One of the important benefits that chaos engineering provides for developers is the refinement of crash tests. During the crash tests, developers are often faced with unexpected system failures with the same root cause. For example, a crash collapses due to the fact that the user might be flipping through the photo gallery at that time. As all situations are different, it is impossible to test all the combinations of logins. So, to automate this process, developers can implement chaos engineering.

Chaos engineering incorporates mutation testing. In this practice, developers change small pieces of code and see how this affects the tests. If the tests run correctly after the change, then there are not enough tests for these pieces of code.

Advantages for Business

Most companies resort to chaos engineering due to the need to reduce the cost of testing. Chaos engineering frees up testers’ time as automated tests appear. Chaos engineering has a beneficial effect on the release cycle as you get quick feedback.

Chaos engineering offers many benefits that are not available with other forms of software testing or failure testing. Failure tests can only test one condition in a binary structure, which prevents us from testing the system under unprecedented or unexpected loads.

On the other hand, Chaos Engineering can explain complex, varied and real-world problems or downtime. With the help of Chaos Engineering, we can fix issues and gain new insights into the application for future improvement.

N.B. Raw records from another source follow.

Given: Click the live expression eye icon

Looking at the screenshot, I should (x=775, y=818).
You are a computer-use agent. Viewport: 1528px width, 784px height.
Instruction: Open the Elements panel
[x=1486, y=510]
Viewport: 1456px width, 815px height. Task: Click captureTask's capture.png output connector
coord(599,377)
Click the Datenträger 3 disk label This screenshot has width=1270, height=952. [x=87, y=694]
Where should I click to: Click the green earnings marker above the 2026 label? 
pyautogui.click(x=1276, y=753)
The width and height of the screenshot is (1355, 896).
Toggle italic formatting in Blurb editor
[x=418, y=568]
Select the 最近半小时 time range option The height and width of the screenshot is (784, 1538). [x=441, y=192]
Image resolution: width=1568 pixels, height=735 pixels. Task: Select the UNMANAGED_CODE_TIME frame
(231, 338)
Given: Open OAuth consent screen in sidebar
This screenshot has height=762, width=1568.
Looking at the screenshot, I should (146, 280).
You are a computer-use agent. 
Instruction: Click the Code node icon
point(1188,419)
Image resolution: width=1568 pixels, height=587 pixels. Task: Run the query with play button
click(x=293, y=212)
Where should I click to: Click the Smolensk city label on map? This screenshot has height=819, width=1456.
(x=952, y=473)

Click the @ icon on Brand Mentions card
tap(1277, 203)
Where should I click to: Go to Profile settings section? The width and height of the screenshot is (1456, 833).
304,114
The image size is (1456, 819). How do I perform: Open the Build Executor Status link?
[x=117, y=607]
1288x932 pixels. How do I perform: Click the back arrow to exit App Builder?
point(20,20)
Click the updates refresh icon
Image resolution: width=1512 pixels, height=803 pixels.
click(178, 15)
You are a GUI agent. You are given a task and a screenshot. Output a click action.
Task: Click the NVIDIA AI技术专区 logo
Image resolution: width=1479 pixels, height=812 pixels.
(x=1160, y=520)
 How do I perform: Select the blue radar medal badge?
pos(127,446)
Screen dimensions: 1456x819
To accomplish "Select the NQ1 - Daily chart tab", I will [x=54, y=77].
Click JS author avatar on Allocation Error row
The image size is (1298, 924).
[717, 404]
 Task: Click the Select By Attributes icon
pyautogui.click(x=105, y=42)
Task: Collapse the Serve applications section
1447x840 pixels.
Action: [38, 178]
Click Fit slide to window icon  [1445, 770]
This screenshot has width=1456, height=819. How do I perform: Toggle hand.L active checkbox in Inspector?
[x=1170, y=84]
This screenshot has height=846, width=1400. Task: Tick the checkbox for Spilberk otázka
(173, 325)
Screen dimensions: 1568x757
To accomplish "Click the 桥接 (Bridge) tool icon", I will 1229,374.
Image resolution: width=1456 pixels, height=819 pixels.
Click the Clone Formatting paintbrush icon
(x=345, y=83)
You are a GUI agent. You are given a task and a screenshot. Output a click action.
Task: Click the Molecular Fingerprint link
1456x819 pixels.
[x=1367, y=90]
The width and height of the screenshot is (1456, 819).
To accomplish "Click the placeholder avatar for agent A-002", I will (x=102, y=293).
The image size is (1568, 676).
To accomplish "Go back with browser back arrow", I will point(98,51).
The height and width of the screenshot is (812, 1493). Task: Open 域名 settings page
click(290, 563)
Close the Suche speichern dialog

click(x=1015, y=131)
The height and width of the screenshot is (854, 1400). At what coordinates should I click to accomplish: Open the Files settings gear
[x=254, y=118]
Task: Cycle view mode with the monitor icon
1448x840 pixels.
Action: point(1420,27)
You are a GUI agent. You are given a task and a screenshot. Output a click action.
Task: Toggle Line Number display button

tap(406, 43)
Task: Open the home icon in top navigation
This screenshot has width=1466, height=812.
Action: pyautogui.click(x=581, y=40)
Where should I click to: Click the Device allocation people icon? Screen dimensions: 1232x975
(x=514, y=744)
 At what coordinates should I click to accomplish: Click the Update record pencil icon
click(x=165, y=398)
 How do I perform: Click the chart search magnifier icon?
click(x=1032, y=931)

Experiments with chaos help reduce failures and outages, improving our understanding of our system design. Chaos Engineering improves service availability and reliability so customers experience less downtime. Chaos engineering can also help prevent revenue loss and reduce maintenance costs at the business level.

Takeaway Message

In the fast-paced world of technology, getting your business online is vital to its survival in a highly competitive environment. It takes a few minutes for your customer to switch to another service. It takes a long time to come up with a lasting solution. Chaos engineering is one way to shorten the development time and at the same time be confident in what you create. There are other ways to develop reliable software.